++++ PROVIDED TEXT
Miami-Dade Police cuts by Carlos Gimenez cause concern

Miami-Dade Police cuts by Carlos Gimenez cause concern
  • Sumo

Aside from Miami-Dade County’s lay off of 21 employees in the last couple of months to help deal with what Mayor Carlos “Not So Golden Boy” Gimenez  says is a bulging budget shortfall, the incoming policecarcrop of new police officers has been cut in half from four academy classes to two.

But Gimenez assured commissioners in the memo about budget cuts and layoffs he sent Thursday that the smaller number of recruits would “have minimal impact on our police coverage.” He said the department is in the middle of a restructuring process that will take officers from specialized investigative units and put them on the street.

That sounds good.

What he didn’t say is that these units include the narcotics unit and the economic crimes unit, which are now less able to follow up on those cases. What he didn’t say is that the county police department is already short between 250 to 800 officers, depending on who you ask and what levels you go by. What he didn’t say is that the gaping hole in the force could become a crater in the next two years as between 250 and 350 more officers retire. What he didn’t say is that there is already a growing backlog of cases and not enough cops to work them.
++++++++
++++ INFORMATION GIVEN
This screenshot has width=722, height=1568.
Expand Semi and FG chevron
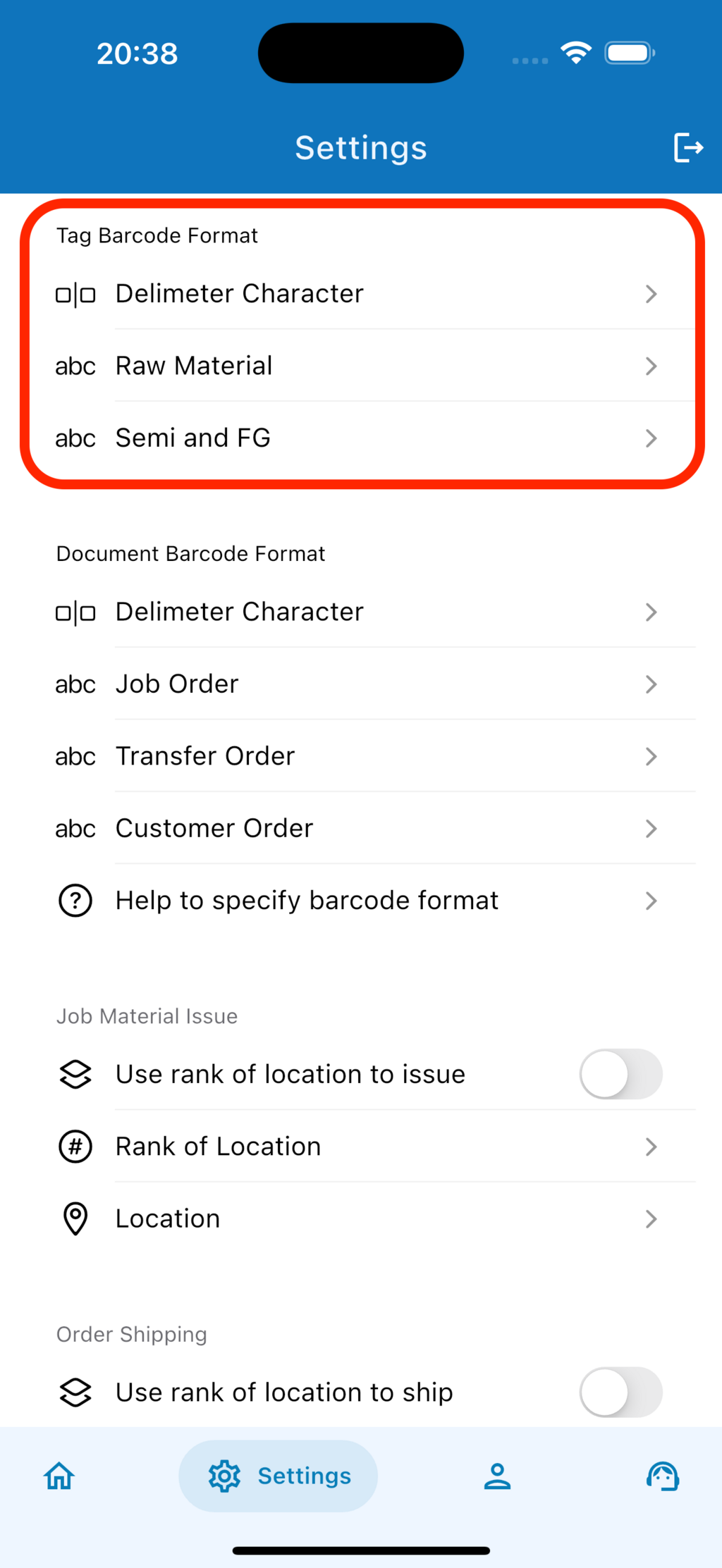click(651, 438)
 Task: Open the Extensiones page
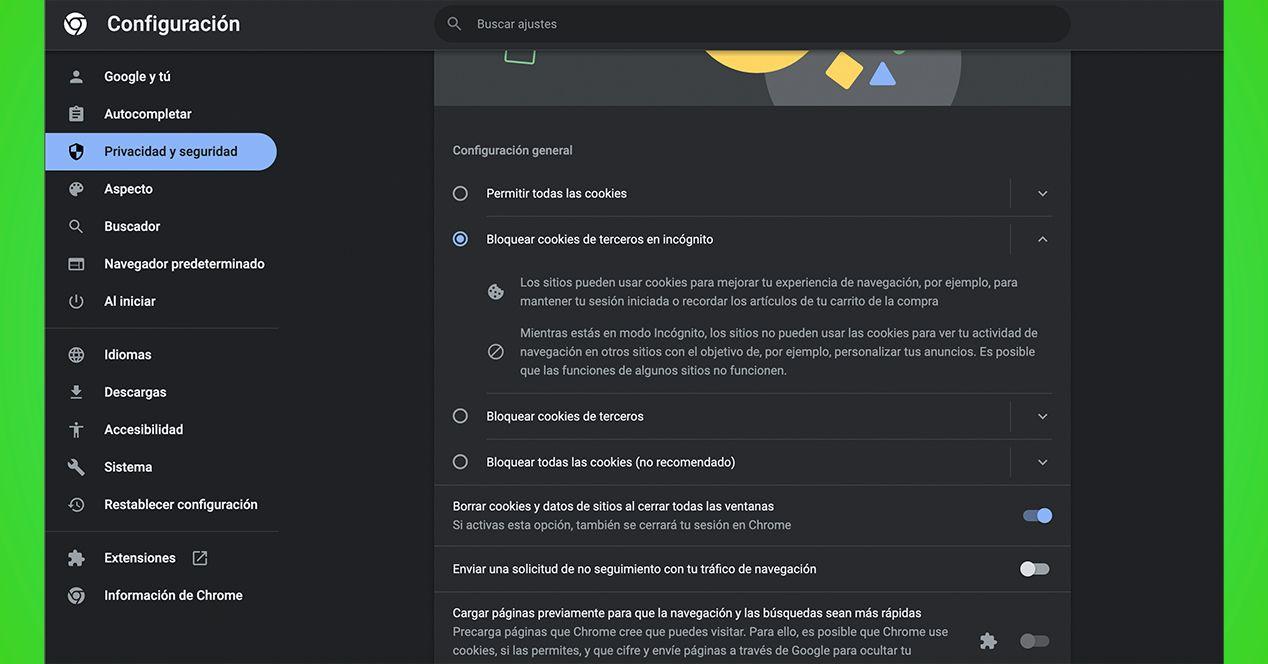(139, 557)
++++++++
++++ INFORMATION GIVEN
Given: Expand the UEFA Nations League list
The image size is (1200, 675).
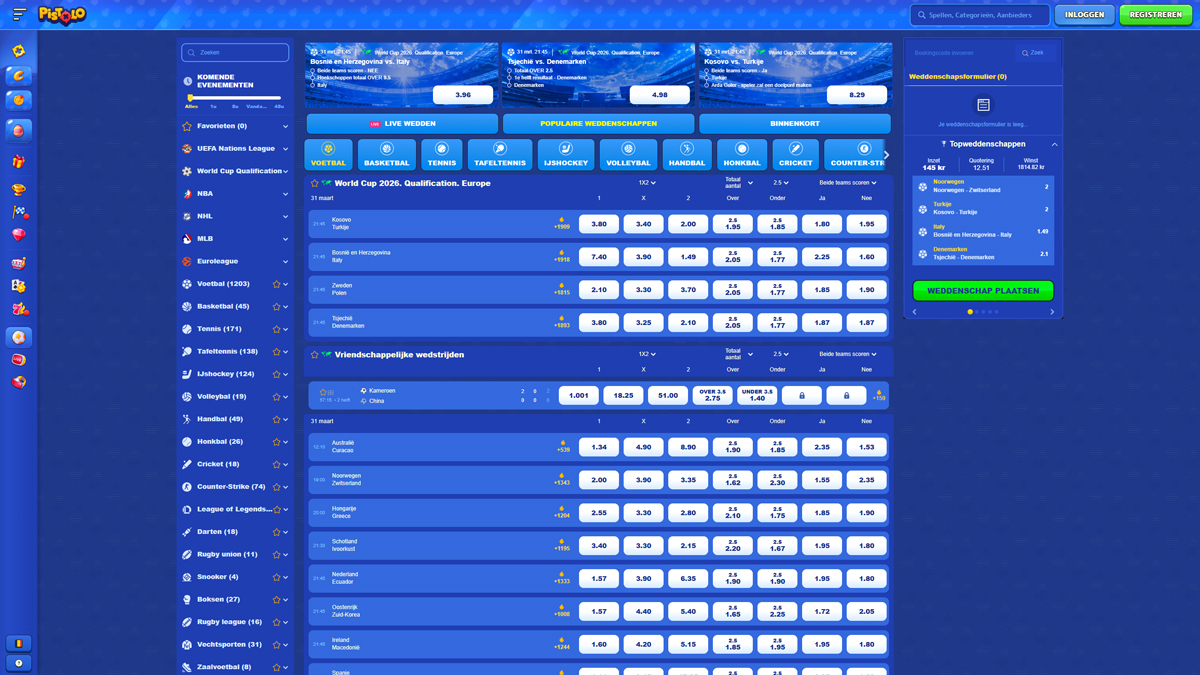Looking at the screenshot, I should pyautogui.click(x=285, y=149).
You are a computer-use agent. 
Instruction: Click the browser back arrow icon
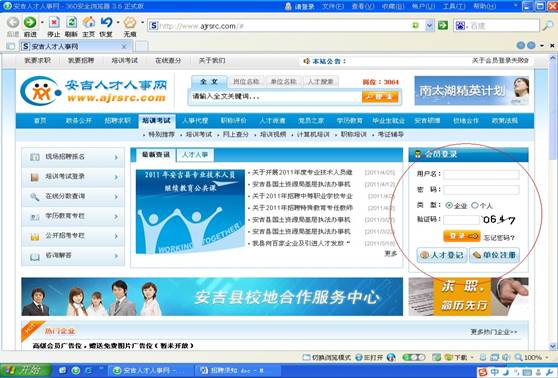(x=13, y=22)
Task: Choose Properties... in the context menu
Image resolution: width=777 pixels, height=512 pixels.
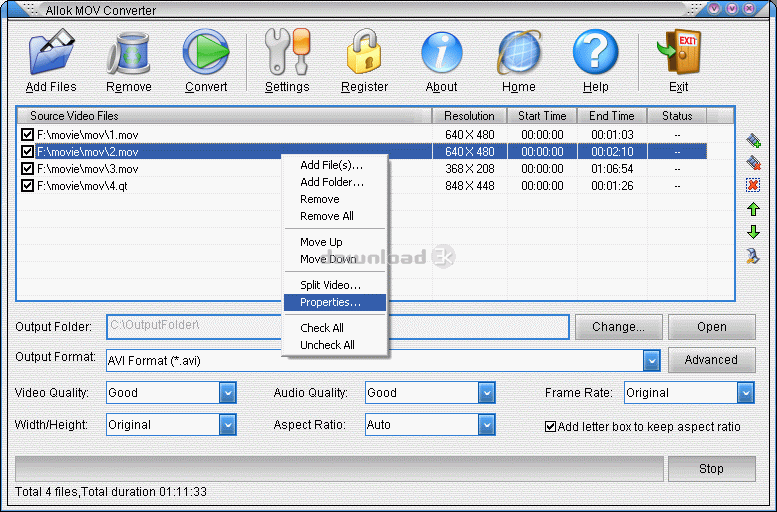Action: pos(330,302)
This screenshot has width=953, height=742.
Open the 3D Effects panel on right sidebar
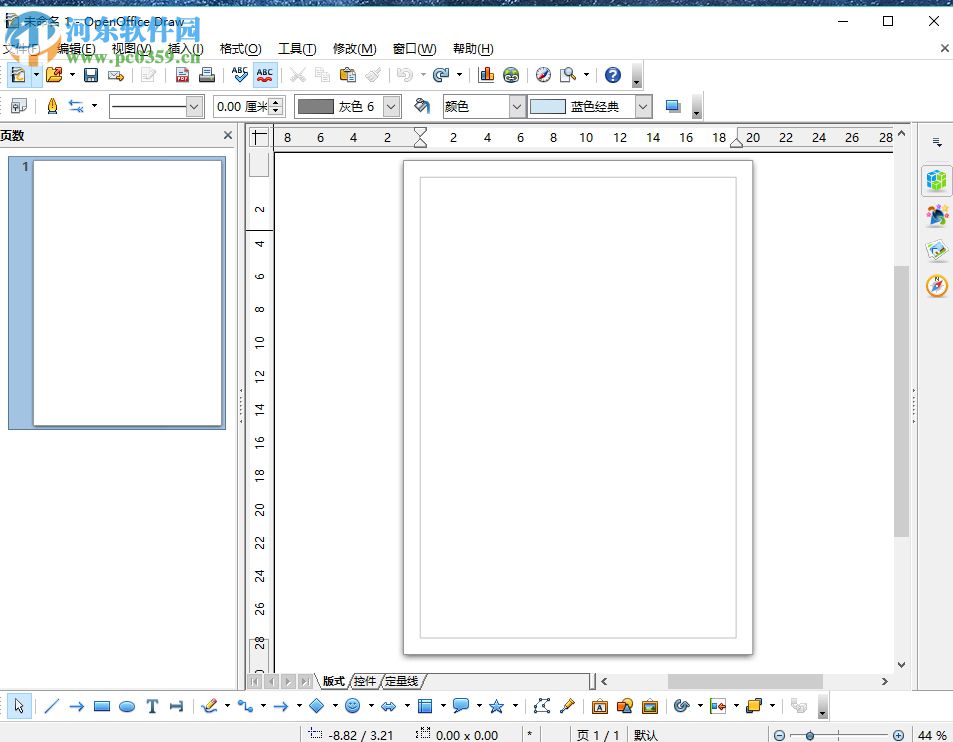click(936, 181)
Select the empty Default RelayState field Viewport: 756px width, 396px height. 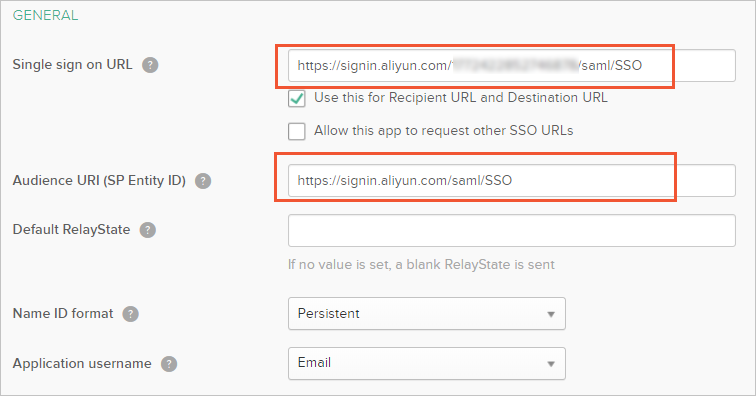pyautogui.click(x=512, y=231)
++++++++
++++ INFORMATION GIVEN
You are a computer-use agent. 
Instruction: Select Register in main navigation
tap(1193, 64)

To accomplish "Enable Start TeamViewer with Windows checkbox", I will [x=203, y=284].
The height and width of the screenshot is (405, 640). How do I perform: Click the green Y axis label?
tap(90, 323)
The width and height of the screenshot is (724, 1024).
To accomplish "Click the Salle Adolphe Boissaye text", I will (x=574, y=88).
++++++++
▶ QUESTIONS TO ANSWER:
(a) Please output the passage from the Miami-Dade police cuts text between "But Gimenez assured commissioners" and "That sounds good.", inclusive.
(b) Answer these questions using the Miami-Dade police cuts text:
(i) On what day did Gimenez send the memo about budget cuts and layoffs?
(ii) Which two units does the text name as units that officers are being taken from?
(iii) How many more officers could retire in the next two years?

▶ RESPONSES BY ITEM NUMBER:
(a)
But Gimenez assured commissioners in the memo about budget cuts and layoffs he sent Thursday that the smaller number of recruits would “have minimal impact on our police coverage.” He said the department is in the middle of a restructuring process that will take officers from specialized investigative units and put them on the street.

That sounds good.

(b)
(i) Thursday.
(ii) The narcotics unit and the economic crimes unit.
(iii) Between 250 and 350.